> What you will do
From the line containing "Instruction: Open the chat support bubble" through the last line of the entries below, transcribe each line exactly, excluding any picture.
====
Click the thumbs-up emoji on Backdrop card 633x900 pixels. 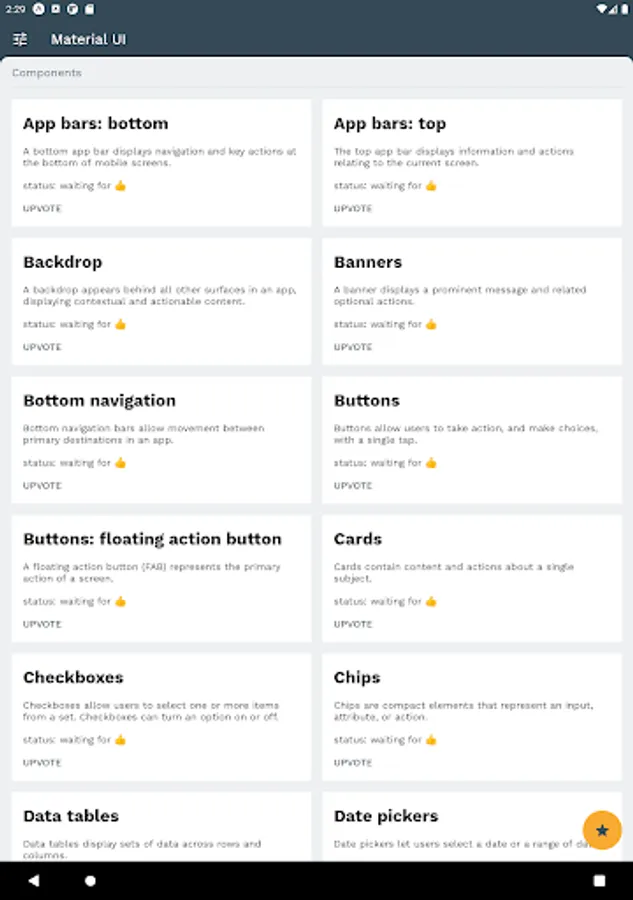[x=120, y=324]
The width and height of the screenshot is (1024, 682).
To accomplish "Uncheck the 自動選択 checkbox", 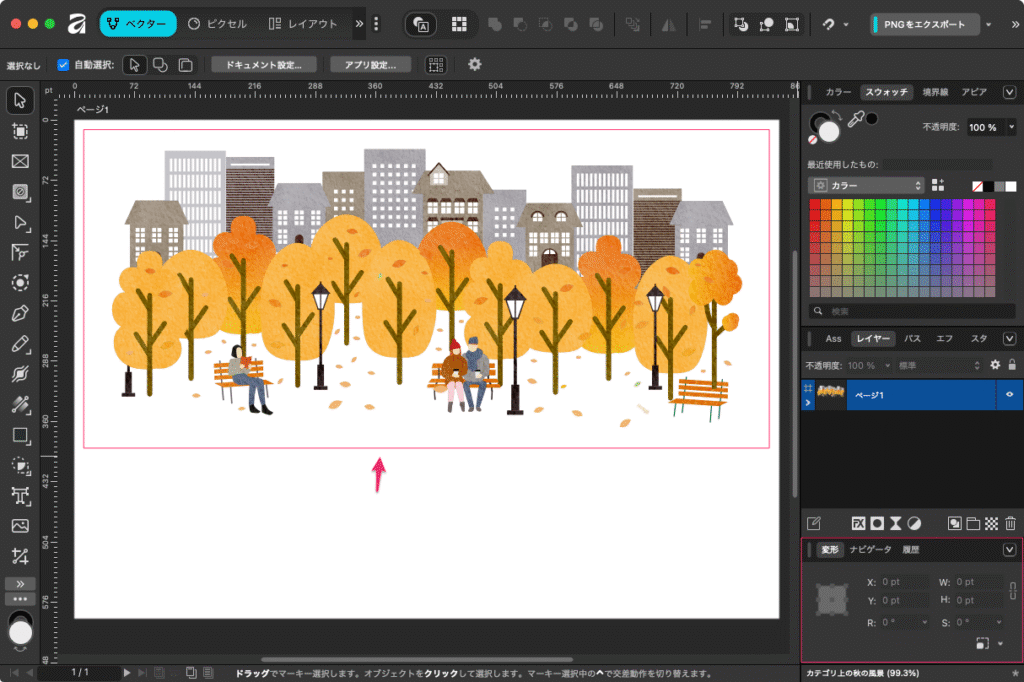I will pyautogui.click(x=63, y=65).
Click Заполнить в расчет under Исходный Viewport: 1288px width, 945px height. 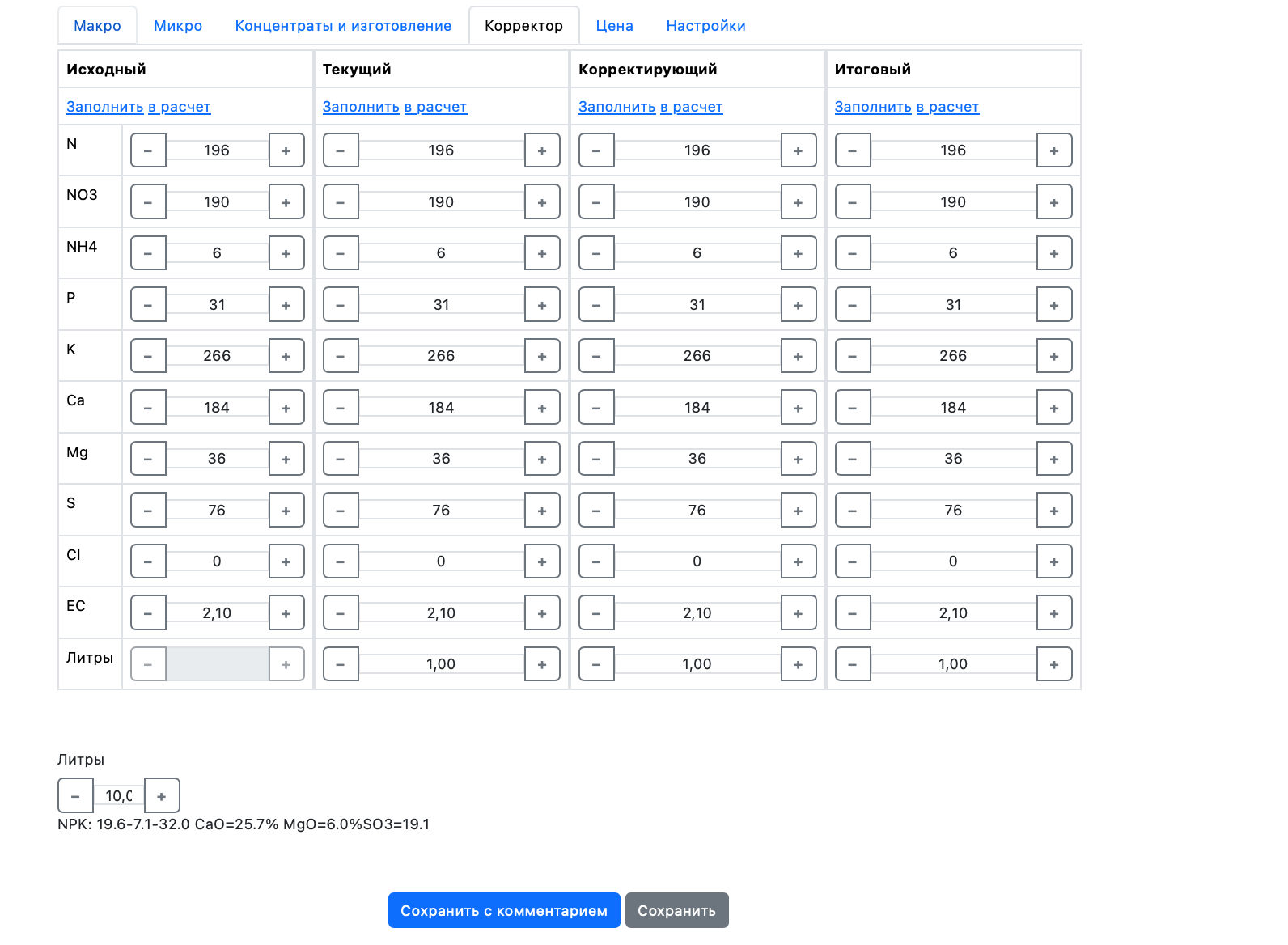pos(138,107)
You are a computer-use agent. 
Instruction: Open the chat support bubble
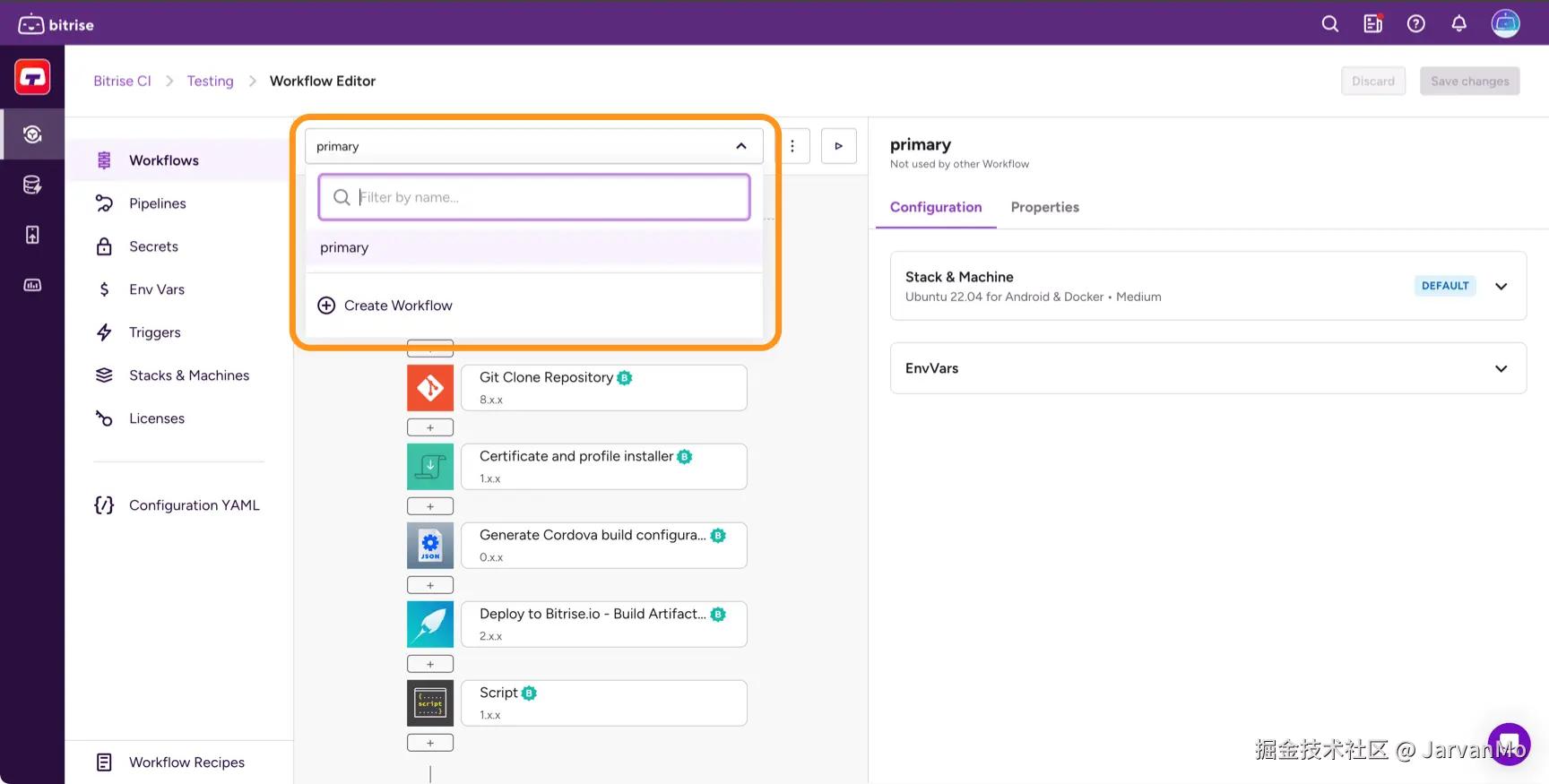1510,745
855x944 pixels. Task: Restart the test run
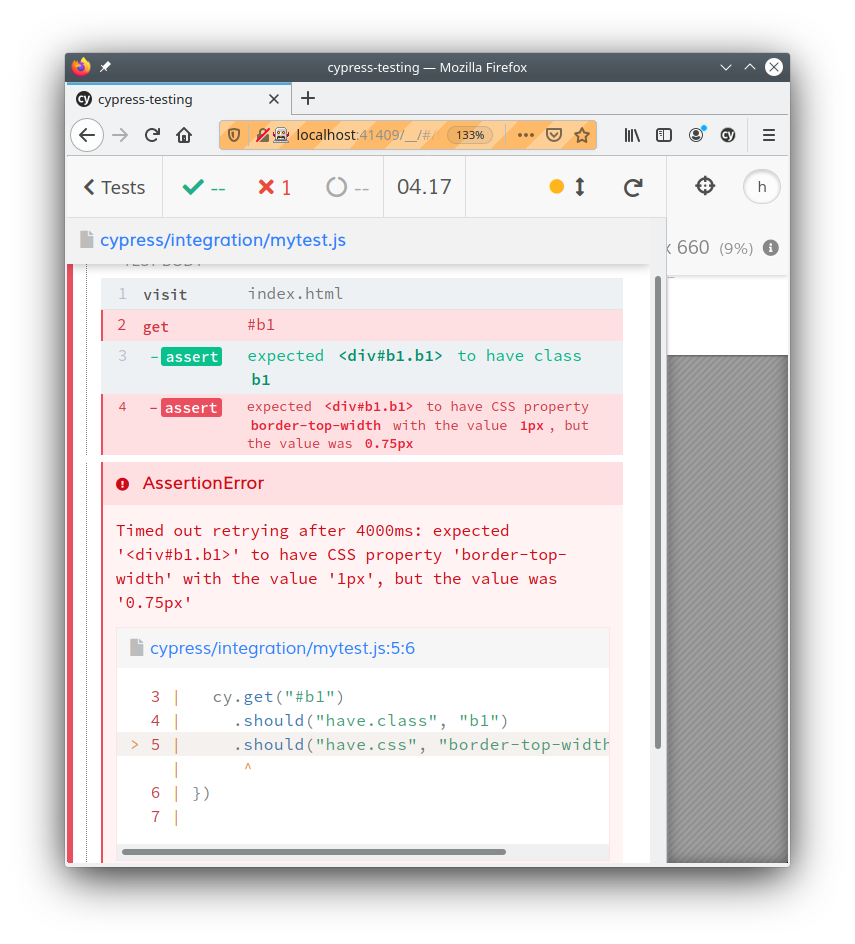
====
> Response area
Instruction: Open the chat support bubble
1510,745
855x944 pixels. Task: Restart the test run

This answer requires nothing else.